2. Evaluable output. There must be a clear standard to judge AI output against, a format, a checklist, a rubric a practitioner can apply.
3. Human-in-the-loop review. A qualified human reviews and owns the final output. Ground Floor does not test autonomous AI decision-making.

Verdict criteria

Viable

The model's output is good enough that the practitioner's job is editing, not authoring. Time savings are real and the error rate is low enough that a normal review process catches problems before they matter.

Partial

The model helps for a subset of the task or volume. Works well for simple cases, struggles with complex ones. Worth using with awareness of where it breaks down.

Not yet

Current models at this hardware tier don't meet the bar for practical use. The output requires so much correction that it doesn't meaningfully reduce the practitioner's work. Failure modes are documented clearly. This is the most useful verdict for understanding what's missing.

Hardware documentation

Every experiment specifies the exact hardware: machine, RAM, chip generation, runtime version. Results are not portable across hardware tiers without re-testing. When an experiment is documented as "viable at entry level," the configuration was deliberately constrained to match a base Mac mini, even though the lab cluster has significantly more headroom.

Publication format

Each experiment ships in three formats:

• Writeup (this site): Full methodology, results, failure modes, replication instructions. Permanent reference.
• Video: Screen recording of setup and inference in action. Shows what the model actually produces, not a curated highlight.
• Post (LinkedIn): 3–5 paragraph summary with verdict. Links to writeup for depth.

Failure modes, what to watch for

Every experiment on this site documents failure modes explicitly. Here's the pattern I see across all three regulated industries.

False precision

The most dangerous failure mode isn't a wrong answer: it's a confidently wrong answer with no signal that it's wrong. A local 8B model drafting a SOAP note will occasionally invent a medication dose, a legal model will cite a clause number that doesn't exist, a financial model will produce a figure that's plausible but off. These aren't rare edge cases. They happen.

Here's the defense: treat every output as a first draft by a junior colleague who is smart but hasn't verified their work. Your review is not optional. It's the point of the architecture. The model handles the drafting friction. You handle the accuracy.

Complexity degrades quality

Smaller models (8B–13B) perform well on structured, predictable tasks. They struggle on complex ones, a new patient with a complicated history, a contract with cross-referencing clauses, a financial meeting with emotionally complicated family dynamics. The output becomes more generic, misses nuance, or confidently omits relevant detail.

This isn't a reason to avoid local AI. It's the reason to know which tasks belong at which hardware tier. The experiments map this out explicitly.

Prompt quality determines output quality

A vague prompt produces vague output. "Summarize this meeting" produces something generic. "Extract action items, decisions made, and follow-up commitments from this meeting transcript, structured as a CRM note with the sections: Topics Discussed, Decisions, Client Actions, Advisor Actions" produces something useful.

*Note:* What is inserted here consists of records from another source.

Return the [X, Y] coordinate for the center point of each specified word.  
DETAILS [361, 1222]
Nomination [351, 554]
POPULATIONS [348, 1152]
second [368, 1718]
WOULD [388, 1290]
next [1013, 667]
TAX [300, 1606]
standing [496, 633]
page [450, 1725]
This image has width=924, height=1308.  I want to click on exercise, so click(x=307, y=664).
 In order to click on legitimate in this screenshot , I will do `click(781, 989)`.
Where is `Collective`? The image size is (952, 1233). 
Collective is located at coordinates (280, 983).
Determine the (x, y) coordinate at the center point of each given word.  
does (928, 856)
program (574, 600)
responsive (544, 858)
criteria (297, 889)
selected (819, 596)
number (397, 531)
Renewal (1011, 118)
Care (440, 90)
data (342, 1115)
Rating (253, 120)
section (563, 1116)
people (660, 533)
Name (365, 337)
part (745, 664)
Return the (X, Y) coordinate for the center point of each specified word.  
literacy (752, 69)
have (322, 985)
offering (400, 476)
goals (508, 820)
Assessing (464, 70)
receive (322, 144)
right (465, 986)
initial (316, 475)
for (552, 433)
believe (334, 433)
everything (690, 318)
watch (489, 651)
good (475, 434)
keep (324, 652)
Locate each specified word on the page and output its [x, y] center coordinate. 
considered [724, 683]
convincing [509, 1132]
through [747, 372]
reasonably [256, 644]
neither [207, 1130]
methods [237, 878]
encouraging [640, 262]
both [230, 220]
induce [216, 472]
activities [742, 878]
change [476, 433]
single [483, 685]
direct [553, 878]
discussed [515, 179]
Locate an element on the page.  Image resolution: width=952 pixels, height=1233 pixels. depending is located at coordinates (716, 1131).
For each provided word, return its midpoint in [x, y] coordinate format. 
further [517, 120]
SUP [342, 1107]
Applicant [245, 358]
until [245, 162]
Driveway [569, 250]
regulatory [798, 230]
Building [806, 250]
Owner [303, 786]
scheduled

The experiments publish the actual prompts used. Start there.

Red flags by industry

Medical

Watch for invented clinical specifics, dosages, lab values, procedure names that weren't in the transcript. The model will fill gaps with plausible-sounding detail rather than flagging uncertainty.

Legal

Watch for invented case citations, clause numbers that don't match the document, and jurisdiction-specific analysis that's generic rather than accurate. The model lacks depth on state-level variations.

Financial

Watch for misattributed action items (model swaps who owns what), invented figures in numerical summaries, and regulatory language that sounds right but doesn't match current rules.

What this playbook doesn't cover

Compliance guidance, legal interpretation, and clinical recommendations are out of scope. The Scope & Disclaimers page explains this in detail.